# Bulova Accutron 218 runs too fast, is it wrong battery?



## fyndi (Aug 24, 2012)

I just bougth Accutron 218 with 218D movement from year 1967 (M7), but it is running too fast. It gains 10 mins per day. What could be the reason for such a big gain, could it be wrong battery or what? I heard that the original battery was 1,35V and today they are 1,55V.


----------



## lvt (Sep 15, 2009)

I don't know what could have been the cause, but I think battery voltage shouldn't significantly affect an electronic time keeping device's accuracy.


----------



## odd_and_vintage_fan (Dec 4, 2014)

Disclaimer: I'm just a hobbyist who really likes my Accutron 218.

10 minutes off per day is into professional fix territory. If when it arrived you put a new battery in, did the battery you took out look like either of these?














If the previous battery looked like either of those, it hasn't been serviced since Mercury batteries were outlawed. It's overdue for service.

There's a great resource here for learning about the movements: 
The Accutron Watch Page

The Accutron Index Mechanism page will help to explain what's going on. If it was set up for a 1.35v battery, the amount the index finger moves with each stroke of the tuning fork was set up (phased) for that amplitude of the tuning fork. The higher 1.55v going to the electromagnetic coils causes greater amplitude of the fork, meaning the index finger pulls additional teeth on some strokes. This translates into the watch running fast.

Considering you just bought it, it's not running to spec, and it means something to you, I'd recommend getting it professionally serviced. Costs will run in the neighborhood of $200 and it'll be good for another 5 years. During the service, it will be re-phased for a 1.55v battery and the index finger will stop pulling additional teeth. You won't need to pay 5x as much for an Accucell each year as a bonus. (I've read some early 214 movements can't run on a 1.55v battery due to the construction of the tuning fork, but all 218 movements can.)

You can search Accutron Service on the Accutron, Bulova, Caravelle forum for ideas where to send it for service.

Hope this helps.
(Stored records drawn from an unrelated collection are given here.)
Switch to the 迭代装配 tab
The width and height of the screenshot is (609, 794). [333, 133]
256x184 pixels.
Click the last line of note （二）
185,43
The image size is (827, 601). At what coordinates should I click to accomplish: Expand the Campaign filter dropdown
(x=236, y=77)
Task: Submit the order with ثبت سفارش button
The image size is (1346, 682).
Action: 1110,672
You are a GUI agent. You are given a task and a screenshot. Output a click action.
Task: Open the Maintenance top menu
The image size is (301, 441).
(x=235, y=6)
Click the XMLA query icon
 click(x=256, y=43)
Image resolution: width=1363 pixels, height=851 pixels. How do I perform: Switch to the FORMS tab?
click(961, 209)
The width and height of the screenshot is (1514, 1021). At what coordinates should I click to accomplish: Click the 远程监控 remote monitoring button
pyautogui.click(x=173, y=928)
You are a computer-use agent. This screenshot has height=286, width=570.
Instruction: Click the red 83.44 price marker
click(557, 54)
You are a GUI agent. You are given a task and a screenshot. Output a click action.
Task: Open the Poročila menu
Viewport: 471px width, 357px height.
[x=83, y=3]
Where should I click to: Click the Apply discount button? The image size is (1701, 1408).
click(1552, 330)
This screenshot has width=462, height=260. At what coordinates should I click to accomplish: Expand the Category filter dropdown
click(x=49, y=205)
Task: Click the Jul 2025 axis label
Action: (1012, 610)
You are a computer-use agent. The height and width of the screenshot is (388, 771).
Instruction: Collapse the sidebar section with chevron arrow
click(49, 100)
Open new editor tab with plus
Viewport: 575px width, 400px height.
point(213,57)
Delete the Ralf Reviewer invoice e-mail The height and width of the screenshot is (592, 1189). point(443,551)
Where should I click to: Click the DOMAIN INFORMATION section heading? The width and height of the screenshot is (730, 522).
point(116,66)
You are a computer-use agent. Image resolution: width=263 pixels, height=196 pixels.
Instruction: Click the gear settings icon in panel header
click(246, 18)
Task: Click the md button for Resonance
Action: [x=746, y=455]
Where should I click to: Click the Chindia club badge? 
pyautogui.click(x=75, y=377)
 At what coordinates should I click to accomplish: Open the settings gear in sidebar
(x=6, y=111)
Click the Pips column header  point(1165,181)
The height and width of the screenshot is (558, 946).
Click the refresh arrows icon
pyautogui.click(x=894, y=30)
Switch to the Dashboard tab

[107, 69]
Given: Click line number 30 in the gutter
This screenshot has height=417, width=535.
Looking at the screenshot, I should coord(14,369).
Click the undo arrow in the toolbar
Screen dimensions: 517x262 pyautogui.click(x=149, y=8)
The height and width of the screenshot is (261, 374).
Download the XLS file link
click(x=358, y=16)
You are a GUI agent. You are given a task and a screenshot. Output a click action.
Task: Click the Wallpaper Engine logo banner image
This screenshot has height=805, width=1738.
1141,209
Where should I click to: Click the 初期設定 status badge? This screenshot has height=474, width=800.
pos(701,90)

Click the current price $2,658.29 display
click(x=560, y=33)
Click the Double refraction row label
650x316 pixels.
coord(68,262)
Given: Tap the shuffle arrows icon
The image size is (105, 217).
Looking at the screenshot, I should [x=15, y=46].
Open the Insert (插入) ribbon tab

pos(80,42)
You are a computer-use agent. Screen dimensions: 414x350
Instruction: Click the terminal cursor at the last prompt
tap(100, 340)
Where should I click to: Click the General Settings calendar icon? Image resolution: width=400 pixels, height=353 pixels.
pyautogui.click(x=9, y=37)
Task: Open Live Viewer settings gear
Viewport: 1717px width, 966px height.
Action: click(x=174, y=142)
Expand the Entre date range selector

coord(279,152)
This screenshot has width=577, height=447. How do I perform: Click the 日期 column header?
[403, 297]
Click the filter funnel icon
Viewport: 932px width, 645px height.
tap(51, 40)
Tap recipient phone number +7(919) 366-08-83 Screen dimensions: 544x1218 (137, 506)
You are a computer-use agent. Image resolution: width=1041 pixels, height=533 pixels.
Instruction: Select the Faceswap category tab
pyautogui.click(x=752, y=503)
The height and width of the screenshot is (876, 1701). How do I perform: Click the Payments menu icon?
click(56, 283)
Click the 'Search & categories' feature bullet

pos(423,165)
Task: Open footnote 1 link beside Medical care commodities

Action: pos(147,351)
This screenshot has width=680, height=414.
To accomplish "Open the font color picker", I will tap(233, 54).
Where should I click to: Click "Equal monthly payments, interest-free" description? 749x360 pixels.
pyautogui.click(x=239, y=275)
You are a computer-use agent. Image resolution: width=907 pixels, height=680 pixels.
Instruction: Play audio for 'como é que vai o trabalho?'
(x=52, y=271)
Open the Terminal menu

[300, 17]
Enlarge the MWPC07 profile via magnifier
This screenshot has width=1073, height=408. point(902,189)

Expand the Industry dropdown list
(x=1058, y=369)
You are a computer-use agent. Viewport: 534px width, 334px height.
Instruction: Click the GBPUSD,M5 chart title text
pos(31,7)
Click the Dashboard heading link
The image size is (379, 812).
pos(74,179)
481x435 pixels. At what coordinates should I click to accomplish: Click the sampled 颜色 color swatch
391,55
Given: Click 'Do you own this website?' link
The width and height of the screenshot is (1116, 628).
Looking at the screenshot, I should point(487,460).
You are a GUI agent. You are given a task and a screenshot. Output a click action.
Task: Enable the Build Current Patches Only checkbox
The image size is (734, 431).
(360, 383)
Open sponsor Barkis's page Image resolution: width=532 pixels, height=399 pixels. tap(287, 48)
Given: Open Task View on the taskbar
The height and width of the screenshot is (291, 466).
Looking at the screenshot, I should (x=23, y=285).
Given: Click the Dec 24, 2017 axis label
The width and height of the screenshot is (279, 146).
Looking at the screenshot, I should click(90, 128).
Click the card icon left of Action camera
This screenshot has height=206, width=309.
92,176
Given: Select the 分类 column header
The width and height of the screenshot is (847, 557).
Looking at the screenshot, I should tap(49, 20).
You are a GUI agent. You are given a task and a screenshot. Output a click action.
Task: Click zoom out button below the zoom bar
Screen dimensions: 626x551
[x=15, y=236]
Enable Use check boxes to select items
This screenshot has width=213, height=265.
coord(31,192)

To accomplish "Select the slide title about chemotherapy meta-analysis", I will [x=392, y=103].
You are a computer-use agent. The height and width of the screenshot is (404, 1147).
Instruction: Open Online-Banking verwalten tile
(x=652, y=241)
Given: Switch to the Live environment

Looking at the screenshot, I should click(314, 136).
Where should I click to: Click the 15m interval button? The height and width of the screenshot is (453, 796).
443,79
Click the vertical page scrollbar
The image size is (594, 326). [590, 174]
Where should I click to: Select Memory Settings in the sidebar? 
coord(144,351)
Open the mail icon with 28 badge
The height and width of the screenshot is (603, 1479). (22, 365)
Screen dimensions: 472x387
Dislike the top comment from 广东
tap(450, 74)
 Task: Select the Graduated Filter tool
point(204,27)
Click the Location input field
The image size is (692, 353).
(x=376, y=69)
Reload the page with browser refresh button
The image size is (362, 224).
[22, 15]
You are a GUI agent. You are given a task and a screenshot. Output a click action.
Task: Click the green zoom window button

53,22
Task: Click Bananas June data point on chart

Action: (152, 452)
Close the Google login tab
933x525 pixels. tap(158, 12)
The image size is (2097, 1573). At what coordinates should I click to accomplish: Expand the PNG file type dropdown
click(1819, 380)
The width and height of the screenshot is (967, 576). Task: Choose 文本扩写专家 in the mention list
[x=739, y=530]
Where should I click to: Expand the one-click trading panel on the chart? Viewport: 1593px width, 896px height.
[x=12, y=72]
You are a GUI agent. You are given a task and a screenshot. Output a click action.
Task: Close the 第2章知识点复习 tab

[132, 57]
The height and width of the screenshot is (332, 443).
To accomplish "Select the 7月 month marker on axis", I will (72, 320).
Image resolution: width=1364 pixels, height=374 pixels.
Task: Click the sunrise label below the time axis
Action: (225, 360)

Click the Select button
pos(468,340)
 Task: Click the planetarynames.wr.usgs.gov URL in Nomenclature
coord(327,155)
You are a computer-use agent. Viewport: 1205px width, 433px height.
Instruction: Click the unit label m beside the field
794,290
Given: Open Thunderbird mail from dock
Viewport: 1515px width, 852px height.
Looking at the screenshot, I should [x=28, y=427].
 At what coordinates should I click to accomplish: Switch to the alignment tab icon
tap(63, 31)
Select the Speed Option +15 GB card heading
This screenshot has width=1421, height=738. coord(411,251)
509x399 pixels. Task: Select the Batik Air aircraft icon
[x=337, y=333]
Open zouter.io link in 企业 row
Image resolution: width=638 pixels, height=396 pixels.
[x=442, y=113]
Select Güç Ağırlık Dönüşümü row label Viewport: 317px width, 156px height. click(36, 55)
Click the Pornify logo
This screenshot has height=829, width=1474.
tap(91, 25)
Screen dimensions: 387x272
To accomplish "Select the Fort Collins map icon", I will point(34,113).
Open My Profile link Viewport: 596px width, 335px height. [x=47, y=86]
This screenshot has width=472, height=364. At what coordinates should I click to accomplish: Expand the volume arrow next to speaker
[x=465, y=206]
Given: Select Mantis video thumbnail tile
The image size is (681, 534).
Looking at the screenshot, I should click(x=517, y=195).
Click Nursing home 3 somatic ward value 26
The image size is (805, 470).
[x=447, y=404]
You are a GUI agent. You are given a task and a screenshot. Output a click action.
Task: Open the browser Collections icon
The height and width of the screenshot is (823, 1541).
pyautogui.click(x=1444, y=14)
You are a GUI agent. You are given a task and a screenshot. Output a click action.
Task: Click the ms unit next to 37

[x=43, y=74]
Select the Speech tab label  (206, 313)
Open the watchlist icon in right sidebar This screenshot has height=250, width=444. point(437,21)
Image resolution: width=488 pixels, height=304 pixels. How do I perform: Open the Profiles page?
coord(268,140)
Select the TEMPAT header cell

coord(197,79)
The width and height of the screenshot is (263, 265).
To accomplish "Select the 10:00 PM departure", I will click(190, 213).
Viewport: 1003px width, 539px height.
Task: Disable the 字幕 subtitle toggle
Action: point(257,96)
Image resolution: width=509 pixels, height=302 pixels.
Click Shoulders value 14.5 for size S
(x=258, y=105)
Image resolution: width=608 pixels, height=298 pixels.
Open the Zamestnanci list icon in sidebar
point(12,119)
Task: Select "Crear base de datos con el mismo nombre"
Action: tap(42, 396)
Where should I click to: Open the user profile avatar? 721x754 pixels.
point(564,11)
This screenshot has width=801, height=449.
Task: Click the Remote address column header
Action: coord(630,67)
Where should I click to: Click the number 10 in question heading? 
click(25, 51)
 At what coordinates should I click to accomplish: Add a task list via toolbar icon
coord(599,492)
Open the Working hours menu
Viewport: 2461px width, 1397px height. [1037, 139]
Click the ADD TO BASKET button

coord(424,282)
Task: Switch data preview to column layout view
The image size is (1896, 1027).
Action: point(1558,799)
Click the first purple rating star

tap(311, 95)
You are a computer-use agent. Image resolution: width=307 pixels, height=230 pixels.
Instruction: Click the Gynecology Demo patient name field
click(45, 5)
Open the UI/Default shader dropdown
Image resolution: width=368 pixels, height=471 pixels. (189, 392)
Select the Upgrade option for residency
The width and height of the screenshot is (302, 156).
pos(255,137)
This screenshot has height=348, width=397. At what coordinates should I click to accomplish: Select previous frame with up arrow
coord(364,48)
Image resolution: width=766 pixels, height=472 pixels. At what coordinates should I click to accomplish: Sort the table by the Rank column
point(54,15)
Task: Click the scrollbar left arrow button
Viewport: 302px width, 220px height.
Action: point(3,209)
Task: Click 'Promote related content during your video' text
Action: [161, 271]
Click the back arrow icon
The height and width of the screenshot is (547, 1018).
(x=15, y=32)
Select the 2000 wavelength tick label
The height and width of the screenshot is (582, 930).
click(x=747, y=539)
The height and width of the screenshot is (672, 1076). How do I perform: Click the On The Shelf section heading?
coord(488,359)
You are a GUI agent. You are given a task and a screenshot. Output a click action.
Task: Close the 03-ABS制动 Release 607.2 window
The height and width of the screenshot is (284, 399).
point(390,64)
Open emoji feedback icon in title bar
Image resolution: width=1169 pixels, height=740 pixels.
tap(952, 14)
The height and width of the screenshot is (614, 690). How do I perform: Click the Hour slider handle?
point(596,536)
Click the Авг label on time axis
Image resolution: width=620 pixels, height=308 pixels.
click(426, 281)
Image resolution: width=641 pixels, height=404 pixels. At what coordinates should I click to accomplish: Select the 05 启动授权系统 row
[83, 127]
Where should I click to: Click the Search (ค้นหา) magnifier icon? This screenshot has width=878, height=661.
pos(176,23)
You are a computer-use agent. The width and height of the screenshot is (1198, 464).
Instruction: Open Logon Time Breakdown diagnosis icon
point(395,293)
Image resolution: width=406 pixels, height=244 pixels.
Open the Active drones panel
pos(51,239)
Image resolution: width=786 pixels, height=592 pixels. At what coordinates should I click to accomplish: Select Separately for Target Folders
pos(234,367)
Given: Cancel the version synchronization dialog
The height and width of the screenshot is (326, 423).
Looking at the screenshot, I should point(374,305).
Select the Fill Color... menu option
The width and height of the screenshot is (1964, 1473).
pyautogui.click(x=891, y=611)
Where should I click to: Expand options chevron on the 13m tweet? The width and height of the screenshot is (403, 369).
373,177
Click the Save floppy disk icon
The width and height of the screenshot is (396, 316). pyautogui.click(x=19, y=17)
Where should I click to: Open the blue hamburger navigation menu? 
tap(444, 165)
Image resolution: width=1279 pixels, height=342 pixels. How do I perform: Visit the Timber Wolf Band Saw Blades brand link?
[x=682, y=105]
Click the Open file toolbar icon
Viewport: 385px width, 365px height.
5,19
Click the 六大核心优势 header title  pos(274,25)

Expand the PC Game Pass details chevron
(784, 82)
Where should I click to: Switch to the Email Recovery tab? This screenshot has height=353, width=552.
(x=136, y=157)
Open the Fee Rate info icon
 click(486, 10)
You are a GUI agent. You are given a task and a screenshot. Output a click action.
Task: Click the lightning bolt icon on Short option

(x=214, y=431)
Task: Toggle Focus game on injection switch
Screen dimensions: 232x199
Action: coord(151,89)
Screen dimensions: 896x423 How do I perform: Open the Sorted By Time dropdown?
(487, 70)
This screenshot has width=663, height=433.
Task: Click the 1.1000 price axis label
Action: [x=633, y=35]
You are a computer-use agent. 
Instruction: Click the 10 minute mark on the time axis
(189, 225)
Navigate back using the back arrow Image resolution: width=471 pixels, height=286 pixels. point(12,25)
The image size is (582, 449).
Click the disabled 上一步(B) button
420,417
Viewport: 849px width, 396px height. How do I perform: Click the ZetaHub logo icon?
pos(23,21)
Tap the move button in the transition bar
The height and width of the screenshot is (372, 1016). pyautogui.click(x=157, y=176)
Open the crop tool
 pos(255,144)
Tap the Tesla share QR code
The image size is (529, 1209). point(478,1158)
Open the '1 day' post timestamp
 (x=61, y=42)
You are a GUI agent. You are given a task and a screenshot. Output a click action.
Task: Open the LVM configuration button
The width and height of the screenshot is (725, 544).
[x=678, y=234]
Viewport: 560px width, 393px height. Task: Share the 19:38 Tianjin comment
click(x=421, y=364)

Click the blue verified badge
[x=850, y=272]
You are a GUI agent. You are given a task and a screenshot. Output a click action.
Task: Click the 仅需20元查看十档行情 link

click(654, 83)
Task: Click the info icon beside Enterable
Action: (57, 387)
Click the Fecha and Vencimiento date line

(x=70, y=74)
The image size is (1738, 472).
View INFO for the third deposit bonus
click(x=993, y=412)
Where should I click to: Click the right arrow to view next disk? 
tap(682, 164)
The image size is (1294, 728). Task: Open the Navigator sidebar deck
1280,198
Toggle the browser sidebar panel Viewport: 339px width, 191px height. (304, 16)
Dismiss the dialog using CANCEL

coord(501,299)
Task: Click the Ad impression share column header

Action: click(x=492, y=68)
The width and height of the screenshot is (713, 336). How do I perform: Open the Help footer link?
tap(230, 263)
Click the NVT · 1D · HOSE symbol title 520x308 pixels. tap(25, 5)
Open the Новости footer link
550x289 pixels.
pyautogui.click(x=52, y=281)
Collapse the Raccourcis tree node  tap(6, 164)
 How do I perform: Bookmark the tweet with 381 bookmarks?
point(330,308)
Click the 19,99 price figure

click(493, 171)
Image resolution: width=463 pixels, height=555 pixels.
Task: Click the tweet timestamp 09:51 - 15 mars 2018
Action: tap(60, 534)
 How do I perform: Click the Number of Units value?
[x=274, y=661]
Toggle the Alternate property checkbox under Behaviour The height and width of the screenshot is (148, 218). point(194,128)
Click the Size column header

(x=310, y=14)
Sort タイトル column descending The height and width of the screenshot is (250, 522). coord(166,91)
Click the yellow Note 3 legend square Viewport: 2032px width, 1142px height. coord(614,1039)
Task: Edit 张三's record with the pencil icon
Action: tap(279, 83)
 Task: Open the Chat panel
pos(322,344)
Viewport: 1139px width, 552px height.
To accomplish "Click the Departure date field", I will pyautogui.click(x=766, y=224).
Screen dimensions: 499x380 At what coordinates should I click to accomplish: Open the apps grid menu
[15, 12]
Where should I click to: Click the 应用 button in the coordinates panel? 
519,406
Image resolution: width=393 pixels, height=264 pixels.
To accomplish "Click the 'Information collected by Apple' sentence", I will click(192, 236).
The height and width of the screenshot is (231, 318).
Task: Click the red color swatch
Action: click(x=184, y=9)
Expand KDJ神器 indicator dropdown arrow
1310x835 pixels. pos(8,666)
My 218 was running poorly when I got it, but has been an excellent timekeeper since getting serviced. It loses a second every other day, which is easily fixed by angling it 12 o'clock down overnight in a watch box.


----------



## james.laskowski (Feb 15, 2018)

If your watch is running 10 minutes fast, per day, it is definitely time for cleaning and lubrication. The actual cause of the problem in a situation like this is almost always the indexing mechanism. Simply having a little dirt or debris on the index, pawl fingers or the teeth of the index wheel can make the watch run unreliably. In addition, the tuning fork is probably trying to push a dirty movement. All the dirt and gunk that builds up around the jewels and pivots increases the resistance of the index wheel. This can cause it to momentarily skip teeth while indexing. Get your Accutron cleaned, lubricated and the index adjusted by a competent professional and it should run just fine.


----------



## fyndi (Aug 24, 2012)

I didn't change or put in new battery, it was already there. So I don't know which kind of battery it is. But I have a picture of it, maybe that could tell something?


----------



## odd_and_vintage_fan (Dec 4, 2014)

Looks like a new battery to me. It's possible the seller put it in, saw the watch was running, and said good enough. Get it serviced and it'll run like a champ.


----------



## minuteman62 (Jul 18, 2015)

It needs serviced and Phased .


----------